No More Hypotheticals

For many of you following along with me on this corner of the internet, you know that my mother-in-law, Cheryl Rippel, was diagnosed with stage four breast cancer that had spread to her liver not too long ago. On January 6th at 9:04 am she went to be with the Lord. She was not alone. She was surrounded by her family as she entered paradise.

Cheryl is the first family member I have lost as an adult. Cheryl was more than a mother-in-law to me. She was very much a mother to me. I loved her deeply. From the moment I met her, she made me feel like I was part of her family. She was the best Nay Nay Soren could ever ask for and we will make sure he always knows how much she loved him and how much he loved her.

Being the pastor in the family is an odd vocation. As I mourn her death and process the waves of grief, I am also the one looked to in our family for spiritual guidance. I am not complaining. It is an honor. My greatest joy and honor as a pastor to date was anointing Cheryl with oil and praying with her in the last few moments of her earthly life as her baptism was completed.

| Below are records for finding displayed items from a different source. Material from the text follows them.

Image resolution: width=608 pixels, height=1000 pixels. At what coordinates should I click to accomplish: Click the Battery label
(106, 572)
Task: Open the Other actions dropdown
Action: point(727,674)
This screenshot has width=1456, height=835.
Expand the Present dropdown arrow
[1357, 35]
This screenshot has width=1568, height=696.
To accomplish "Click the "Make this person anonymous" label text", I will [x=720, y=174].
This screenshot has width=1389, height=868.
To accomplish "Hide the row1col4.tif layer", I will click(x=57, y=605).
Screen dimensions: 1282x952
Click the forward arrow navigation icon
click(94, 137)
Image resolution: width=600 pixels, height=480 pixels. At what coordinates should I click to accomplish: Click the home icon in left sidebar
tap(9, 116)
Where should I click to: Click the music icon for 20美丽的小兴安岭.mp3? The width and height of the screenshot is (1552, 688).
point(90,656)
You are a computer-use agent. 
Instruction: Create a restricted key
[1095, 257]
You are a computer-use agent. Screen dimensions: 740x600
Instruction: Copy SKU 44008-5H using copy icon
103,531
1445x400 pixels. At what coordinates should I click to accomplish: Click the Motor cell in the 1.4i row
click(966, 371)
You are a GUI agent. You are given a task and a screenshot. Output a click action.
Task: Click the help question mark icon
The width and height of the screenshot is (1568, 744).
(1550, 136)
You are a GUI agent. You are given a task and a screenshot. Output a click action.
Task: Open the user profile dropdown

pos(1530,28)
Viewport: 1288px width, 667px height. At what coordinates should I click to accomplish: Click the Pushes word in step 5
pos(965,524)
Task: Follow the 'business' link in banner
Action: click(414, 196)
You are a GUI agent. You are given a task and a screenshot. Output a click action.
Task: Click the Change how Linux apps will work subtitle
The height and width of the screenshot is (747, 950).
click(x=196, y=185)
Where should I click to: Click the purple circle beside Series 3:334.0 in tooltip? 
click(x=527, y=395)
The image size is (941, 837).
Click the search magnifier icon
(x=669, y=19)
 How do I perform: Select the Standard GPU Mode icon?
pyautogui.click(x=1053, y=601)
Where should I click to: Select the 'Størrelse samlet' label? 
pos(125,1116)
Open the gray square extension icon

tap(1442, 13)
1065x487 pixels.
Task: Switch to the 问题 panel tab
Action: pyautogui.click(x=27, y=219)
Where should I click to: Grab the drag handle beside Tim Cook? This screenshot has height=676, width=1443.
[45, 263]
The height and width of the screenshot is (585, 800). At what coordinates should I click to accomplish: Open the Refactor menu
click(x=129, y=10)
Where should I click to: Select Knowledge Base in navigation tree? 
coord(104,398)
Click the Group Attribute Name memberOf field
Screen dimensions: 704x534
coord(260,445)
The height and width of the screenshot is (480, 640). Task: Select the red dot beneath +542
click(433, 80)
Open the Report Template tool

As a pastor I enjoy theology. I enjoy thinking deeply about God and the Scriptures. However, in my pastoral training, the ministry of presence was emphasized for moments such as this. Not correct theology. Not the right bible verse. Just shut up and be in the room. The pastor’s role is to be present. The pastor is standing in the stead of Christ.

A few days after Cheryl’s death, I sat on my sister-in-law’s patio having conversations with my family about the afterlife and why God would allow this to happen. These are the typical conversations I normally have the privilege of processing with people from my church when they lose a loved one.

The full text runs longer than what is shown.